Work instruction -
What lines in the data below mention the string "agent"? Copy them out.
(Beginning of Data to process)
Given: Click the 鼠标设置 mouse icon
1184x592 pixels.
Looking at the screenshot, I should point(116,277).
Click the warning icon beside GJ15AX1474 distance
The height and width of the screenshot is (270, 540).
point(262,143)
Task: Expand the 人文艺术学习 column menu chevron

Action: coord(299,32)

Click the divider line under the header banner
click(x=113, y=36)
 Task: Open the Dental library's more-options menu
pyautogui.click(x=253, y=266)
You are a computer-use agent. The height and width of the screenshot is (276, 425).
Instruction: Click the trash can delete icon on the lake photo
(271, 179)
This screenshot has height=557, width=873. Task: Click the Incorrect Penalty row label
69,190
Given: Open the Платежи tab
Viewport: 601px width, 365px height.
(End of Data to process)
(Beginning of Data to process)
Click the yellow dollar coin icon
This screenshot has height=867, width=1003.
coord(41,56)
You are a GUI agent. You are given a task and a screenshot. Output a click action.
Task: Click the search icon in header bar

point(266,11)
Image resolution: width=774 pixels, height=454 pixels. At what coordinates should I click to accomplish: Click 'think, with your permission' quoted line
(End of Data to process)
Problem solution -
You are a computer-use agent. The height and width of the screenshot is (276, 425).
You are a GUI agent. You are given a task and a screenshot. Output a click action.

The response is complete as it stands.